Rock faces off against "Crusher" a solid gold unicycle riding robot
The full spritesheet for Rock Kickass

A single sprite for Rock was 64px by 64px which led me to believe that all the characters needed to be this size. I also figured that since the sprites were so large, I could (and needed to) add a ton of detail to the characters.

We had a lot of interesting characters in Rock Kickass

However, after creating pixel art for the past 7 years on various types of games, I've learned that starting with a lower fidelity has been the best way for me to improve and grow as an artist.

A 22px by 9px base sprite that I've used in a lot of projects

Starting here allowed me to experiment with animation with fewer details being required - so focusing more on the limbs and the movement of the whole body during a walk cycle. Starting small, and with low fidelity helped me re-think Rock Kickass in his "lofi" redesign:

Rock, as redesigned during 2015

Once I was super comfortable animating, coloring and working on smaller and lower detail characters, i started expanding the size and detail.

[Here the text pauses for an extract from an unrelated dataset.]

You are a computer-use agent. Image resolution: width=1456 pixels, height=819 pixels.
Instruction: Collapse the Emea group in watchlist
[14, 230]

Ode, the main character for Electric Noir as they were for most of the initial development

This is Ode, the main character in Electric Noir, before their most recent redesign. The sprite is still low fidelity, but its 48px by 24px. This let me increase detail (like shading) or adding some nuances to critical animations, without getting lost in feeling like I had to add a lot of detail.

Fast forward to my most recent work on Ode. Same sprite size, just with more detail.

Ode now, after their redesign. Same sprite size, just with more details added in.

So that's a long way around to the point: don't worry too much about size, focus on working on a level of detail that you are comfortable with and that you can work fast in then upscale and add detail as needed and as you get more comfortable.